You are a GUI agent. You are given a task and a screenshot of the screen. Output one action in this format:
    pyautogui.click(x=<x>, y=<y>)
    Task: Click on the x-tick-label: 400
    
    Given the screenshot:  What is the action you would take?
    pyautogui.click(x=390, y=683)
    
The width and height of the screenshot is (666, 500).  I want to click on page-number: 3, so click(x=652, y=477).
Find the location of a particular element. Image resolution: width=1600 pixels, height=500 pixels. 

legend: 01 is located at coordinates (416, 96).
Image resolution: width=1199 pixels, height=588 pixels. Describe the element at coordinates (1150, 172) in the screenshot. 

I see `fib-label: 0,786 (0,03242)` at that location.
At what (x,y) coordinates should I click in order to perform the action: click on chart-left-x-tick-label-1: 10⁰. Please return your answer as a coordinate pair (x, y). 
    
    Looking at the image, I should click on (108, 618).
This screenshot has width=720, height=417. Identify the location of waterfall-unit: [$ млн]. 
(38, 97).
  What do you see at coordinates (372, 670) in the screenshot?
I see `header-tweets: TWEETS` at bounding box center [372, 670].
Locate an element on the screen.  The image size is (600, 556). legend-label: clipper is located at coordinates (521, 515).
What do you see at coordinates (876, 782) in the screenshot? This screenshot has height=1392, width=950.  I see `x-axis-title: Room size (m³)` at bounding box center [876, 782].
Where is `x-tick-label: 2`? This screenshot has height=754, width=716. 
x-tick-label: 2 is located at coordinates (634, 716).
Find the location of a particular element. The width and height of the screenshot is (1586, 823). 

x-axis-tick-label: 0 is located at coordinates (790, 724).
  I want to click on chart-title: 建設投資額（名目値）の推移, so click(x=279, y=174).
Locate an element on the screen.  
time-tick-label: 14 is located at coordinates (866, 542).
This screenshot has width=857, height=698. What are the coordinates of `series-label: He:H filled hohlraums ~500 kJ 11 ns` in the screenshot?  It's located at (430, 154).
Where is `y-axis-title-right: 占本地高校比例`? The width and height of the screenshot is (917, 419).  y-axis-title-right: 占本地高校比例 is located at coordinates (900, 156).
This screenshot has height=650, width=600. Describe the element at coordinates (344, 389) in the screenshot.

** EXERCISE INSTRUCTIONS **
Copy out every one of the records above verbatim, keeping each line as it appears.

** RESPONSE BOX **
You are a GUI agent. You are given a task and a screenshot of the screen. Output one action in this format:
    pyautogui.click(x=<x>, y=<y>)
    Task: Click on the x-tick-label: 400
    
    Given the screenshot:  What is the action you would take?
    pyautogui.click(x=390, y=683)
    
The width and height of the screenshot is (666, 500).  I want to click on page-number: 3, so click(x=652, y=477).
Find the location of a particular element. Image resolution: width=1600 pixels, height=500 pixels. 

legend: 01 is located at coordinates (416, 96).
Image resolution: width=1199 pixels, height=588 pixels. Describe the element at coordinates (1150, 172) in the screenshot. 

I see `fib-label: 0,786 (0,03242)` at that location.
At what (x,y) coordinates should I click in order to perform the action: click on chart-left-x-tick-label-1: 10⁰. Please return your answer as a coordinate pair (x, y). 
    
    Looking at the image, I should click on (108, 618).
This screenshot has width=720, height=417. Identify the location of waterfall-unit: [$ млн]. 
(38, 97).
  What do you see at coordinates (372, 670) in the screenshot?
I see `header-tweets: TWEETS` at bounding box center [372, 670].
Locate an element on the screen.  The image size is (600, 556). legend-label: clipper is located at coordinates (521, 515).
What do you see at coordinates (876, 782) in the screenshot? This screenshot has height=1392, width=950.  I see `x-axis-title: Room size (m³)` at bounding box center [876, 782].
Where is `x-tick-label: 2`? This screenshot has height=754, width=716. 
x-tick-label: 2 is located at coordinates (634, 716).
Find the location of a particular element. The width and height of the screenshot is (1586, 823). 

x-axis-tick-label: 0 is located at coordinates (790, 724).
  I want to click on chart-title: 建設投資額（名目値）の推移, so click(x=279, y=174).
Locate an element on the screen.  
time-tick-label: 14 is located at coordinates (866, 542).
This screenshot has width=857, height=698. What are the coordinates of `series-label: He:H filled hohlraums ~500 kJ 11 ns` in the screenshot?  It's located at (430, 154).
Where is `y-axis-title-right: 占本地高校比例`? The width and height of the screenshot is (917, 419).  y-axis-title-right: 占本地高校比例 is located at coordinates (900, 156).
This screenshot has height=650, width=600. Describe the element at coordinates (344, 389) in the screenshot.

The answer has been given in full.